Friday, October 18, 2013

Why The Best Kids Books Are Written In Blood by Sherman Alexie

     Sherman Alexie is the author of the book "The Absolutely True Diary Of a Part Time Indian" which is about a young teenage boy living on the Spokane Indian Reservation. Arnold, the main character, suffers from cerebrospinal fluid in his skull which causes him to have physical disabilities like a large head and a stutter. His family is poor, and he lives among violence. The book follows Arnold, or Junior, going to an all white school outside of his town, and the struggles that he endures. This book has often been on banned book lists.
      In response to Meghan Cox Gurdons's piece "Darkness Too Visible" in the Wall Street Journal, in which she discusses the unsuitable content for young readers in young adult fiction nowadays, Sherman Alexie wrote his own article, "Why The Best Kids Books Are Written in Blood", Alexie states that the reason violence, abuse, depression and other upsetting topics are so important in young adult fiction is because they are real issues that many teenagers are going through. 

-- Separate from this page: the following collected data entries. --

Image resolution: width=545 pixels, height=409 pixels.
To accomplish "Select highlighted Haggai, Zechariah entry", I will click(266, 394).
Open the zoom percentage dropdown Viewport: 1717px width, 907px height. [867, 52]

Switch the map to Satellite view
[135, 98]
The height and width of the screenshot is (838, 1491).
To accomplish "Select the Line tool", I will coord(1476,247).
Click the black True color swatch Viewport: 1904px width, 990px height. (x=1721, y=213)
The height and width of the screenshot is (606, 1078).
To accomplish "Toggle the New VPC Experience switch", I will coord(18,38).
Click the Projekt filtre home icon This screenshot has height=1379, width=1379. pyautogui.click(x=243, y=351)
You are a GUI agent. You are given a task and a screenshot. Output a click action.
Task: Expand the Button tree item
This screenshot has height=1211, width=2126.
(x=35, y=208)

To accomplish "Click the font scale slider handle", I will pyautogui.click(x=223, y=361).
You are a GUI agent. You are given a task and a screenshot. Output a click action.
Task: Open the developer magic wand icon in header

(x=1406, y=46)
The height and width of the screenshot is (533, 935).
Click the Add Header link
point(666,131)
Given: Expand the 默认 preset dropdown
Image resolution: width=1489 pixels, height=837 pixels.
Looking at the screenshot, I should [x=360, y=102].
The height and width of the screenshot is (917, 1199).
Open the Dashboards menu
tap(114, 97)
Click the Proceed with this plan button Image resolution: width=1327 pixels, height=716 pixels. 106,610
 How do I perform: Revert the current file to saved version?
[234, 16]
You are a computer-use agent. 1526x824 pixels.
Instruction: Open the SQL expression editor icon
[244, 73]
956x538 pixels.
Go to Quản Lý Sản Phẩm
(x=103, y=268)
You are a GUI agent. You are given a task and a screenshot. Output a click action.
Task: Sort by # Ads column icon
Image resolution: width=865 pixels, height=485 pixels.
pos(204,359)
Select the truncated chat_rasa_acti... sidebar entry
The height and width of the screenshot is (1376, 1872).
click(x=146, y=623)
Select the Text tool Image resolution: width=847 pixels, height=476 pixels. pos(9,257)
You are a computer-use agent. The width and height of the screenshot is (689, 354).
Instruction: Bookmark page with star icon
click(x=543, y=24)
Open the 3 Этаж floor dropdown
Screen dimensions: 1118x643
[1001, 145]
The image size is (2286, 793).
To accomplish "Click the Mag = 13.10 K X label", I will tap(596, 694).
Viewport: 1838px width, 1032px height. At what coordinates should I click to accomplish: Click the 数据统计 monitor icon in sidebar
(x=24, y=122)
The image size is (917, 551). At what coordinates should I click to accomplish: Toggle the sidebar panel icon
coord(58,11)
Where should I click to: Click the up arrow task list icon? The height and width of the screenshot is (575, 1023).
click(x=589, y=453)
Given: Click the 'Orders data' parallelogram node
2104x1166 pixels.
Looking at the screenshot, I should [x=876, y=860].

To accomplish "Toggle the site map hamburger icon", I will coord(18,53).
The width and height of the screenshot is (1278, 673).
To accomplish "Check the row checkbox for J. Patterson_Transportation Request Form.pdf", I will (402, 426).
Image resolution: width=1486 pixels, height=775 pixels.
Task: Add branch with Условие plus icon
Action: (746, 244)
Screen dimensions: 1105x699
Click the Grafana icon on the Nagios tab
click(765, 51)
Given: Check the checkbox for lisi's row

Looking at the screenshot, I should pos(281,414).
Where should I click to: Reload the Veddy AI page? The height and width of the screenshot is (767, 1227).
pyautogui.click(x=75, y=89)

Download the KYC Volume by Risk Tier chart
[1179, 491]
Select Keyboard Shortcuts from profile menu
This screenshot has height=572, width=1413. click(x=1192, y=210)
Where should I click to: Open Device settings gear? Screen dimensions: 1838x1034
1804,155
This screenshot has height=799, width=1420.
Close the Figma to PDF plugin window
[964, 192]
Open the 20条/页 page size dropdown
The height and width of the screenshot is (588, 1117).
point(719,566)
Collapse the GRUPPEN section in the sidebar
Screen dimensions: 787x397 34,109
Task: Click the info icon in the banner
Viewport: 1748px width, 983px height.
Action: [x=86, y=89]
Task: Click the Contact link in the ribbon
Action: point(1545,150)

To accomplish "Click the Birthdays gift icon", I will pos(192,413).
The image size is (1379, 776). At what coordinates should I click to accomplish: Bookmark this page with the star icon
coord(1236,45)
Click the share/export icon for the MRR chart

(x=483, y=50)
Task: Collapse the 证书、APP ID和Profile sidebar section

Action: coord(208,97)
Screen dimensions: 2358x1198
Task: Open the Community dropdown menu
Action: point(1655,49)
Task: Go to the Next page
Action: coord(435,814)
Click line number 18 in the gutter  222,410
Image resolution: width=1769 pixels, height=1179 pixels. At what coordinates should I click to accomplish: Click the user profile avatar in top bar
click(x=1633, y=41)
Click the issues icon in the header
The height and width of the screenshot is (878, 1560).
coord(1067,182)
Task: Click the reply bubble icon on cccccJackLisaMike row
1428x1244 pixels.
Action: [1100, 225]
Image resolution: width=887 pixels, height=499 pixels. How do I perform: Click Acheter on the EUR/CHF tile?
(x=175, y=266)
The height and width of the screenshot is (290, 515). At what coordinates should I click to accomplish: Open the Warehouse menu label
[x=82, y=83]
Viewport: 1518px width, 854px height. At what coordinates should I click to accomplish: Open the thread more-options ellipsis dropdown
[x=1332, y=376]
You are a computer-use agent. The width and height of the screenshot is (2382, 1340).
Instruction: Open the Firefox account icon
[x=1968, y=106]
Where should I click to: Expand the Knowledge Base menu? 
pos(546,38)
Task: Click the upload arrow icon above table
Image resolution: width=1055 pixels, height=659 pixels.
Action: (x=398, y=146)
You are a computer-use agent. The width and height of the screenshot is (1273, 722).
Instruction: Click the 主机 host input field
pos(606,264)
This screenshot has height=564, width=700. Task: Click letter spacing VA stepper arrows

      Staying away from reading about troubling subjects does not protect the reader from them  happening in real life, says Alexie. Kids who have been raped, abused, self harmed, suffered illness, loss or depression have already been exposed to terrible things. Reading about them in fiction helps them understand what they are going through, or can even just provide a distraction to the world around them. Writers like Meghan Cox Gurdon ignore the thousands of teenagers who need young adult fiction that deals with real life issues, and instead focus on priveleged teenagers who "need protection". However, Alexie writes that teenagers who haven't had to face the horrors that are written about are sure to experience them later on in life, or see them being experienced by a loved one. Reading helps them build empathy for future issues that others might have. 
      Alexie himself writes that he expresses his feelings about his childhood through his writing, and loved writing his book because it gave him a huge opportunity to connect to readers going through similar problems. At the end of the article, he says "...I write in blood because I remember what it felt like to bleed."